Is it mainly size, not kV which determines torque capabilities?

I just wanted to check my reasoning here, because it seems to me like kV rating has a lot less influence, in and of itself, on maximum possible torque a given motor can produce than the motor’s size.

Let’s start by assuming that the main limitation is how hot we can allow the motor itself to get, and assume that our driver MOSFETs are of relatively insiginificant “resistance” by comparison.

Let us also assume that the driver MOSFETs can handle whatever current we need.

Assume also, our driver circuit can always provide enough voltage, like in a scenario where you’re using the motor like a buck converter and the maximum time a phase of it is held high is only a fraction of the PWM period. Assume we’re never going so fast as to have the motor generating enough back EMF that the driving voltage cannot overcome it.

A motor’s torque is given by: 8.3*I/Kv_rating, with the torque in N*m, the current in amps and the kV rating provided in the standard rpm/volt units.

So now, considering the motor:
A high kV motor has fewer turns of thicker wire
A lower kV motor has more turns, of thinner wire

The resistance of the motor is determined by
R=(rho)LN/A

L being length of wire per turn, N being number of turns, A the area of a single strand of the wire

Within a given volume of motor we can fit a given amount of wire. To simplify it, by ignroing the space needed for the wire to turn around, these turning areas carrying current but not producing their B fields in the right directions to apply torques to the rotor, we can say we can fit N “turns” of wire in a motor, N=motor_volume/(AL).

The torque a motor produces is in proportion to:
INL , the current flowing by the number of turns of wire it is flowing in, by the length of wire in each turn

The heat produced in a motor is R*I^2

One can calculate that to double the kV one must double the product of (length*number_of_turns) of wire, thereby halving its area to maintain the volume. The wire’s resistance increases 4 fold.

A motor with twice the kV needs twice the current to generate the same torque.

So I^2*R ends up the same for both motors, assuming the same resistivity of wire, which will be the case when both are copper (pretty much the best affordable metal for low resistances).

So if you want more torque from a motor, and the main limit on your system is the amount of heat generated in the motor, your only option is to increase motor volume. As well as improving turns*length, if you’ve fixed the area of the wire’s strands, but also gives more volume for the I^2R heat to be dissipated in such that the termpature doesn’t rise so fast.

Is it therefore the case that, for direct driven shafts, ignroing what gearboxes can do for you, there’s a fundamental rule that (for plausible resisitivity and a chosen set of thermal limits), at any given volume of motor there is a maximum torque it could ever hope to produce.

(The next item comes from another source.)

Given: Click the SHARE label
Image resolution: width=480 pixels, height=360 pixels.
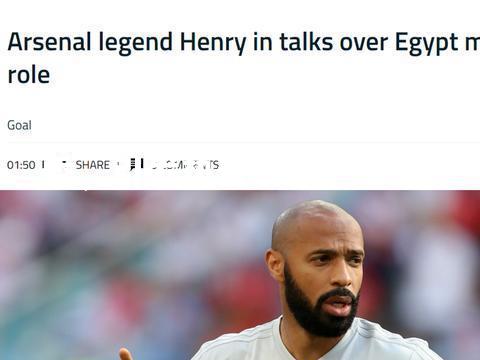Looking at the screenshot, I should click(92, 165).
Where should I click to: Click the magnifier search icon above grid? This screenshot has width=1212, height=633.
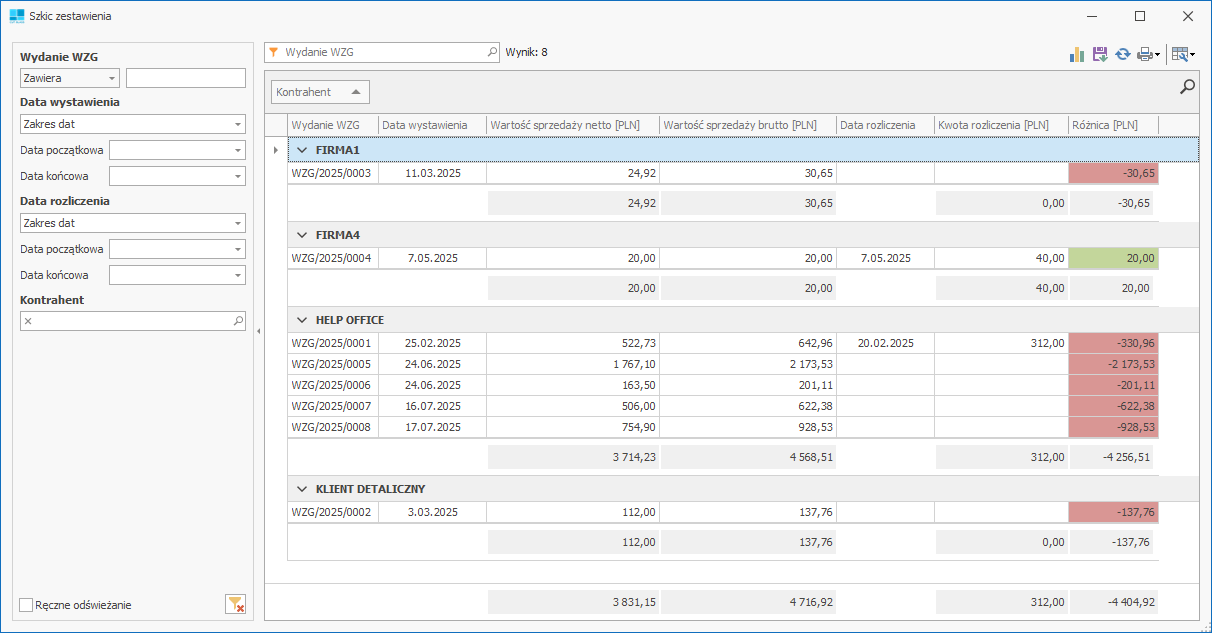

So if one can find a motor of lower kV, in the same size as a motor one already has, one won’t be able to get more torque from it whilst remaining subject to the same thermal constraints. And this is, effectively, a limitation from physics rather than the practicalities of engineering and manufacture.

Thanks

That is correct. Aside from small differences like how neatly a given wire gauge will pack into the motor slots (which changes the copper mass), everything cancels out.

But outside of the motor itself, low kv can save some weight on the wires between the battery/driver/motor.

What dekutree said…
and there is another small argument against low kV motors:
The coating of the wires has always the same thickness. With thinner wire you can fill the slots better but the real copperfill is lower.

True, but the coating is thin, so heavier wire is not always better. On the two motors I’ve tried (2208 and 2814), I got much better packing with 30awg than 26awg. Maybe with more practice I could fit a couple more turns of 26awg, but it’s more difficult and would probably at best break even on copper mass.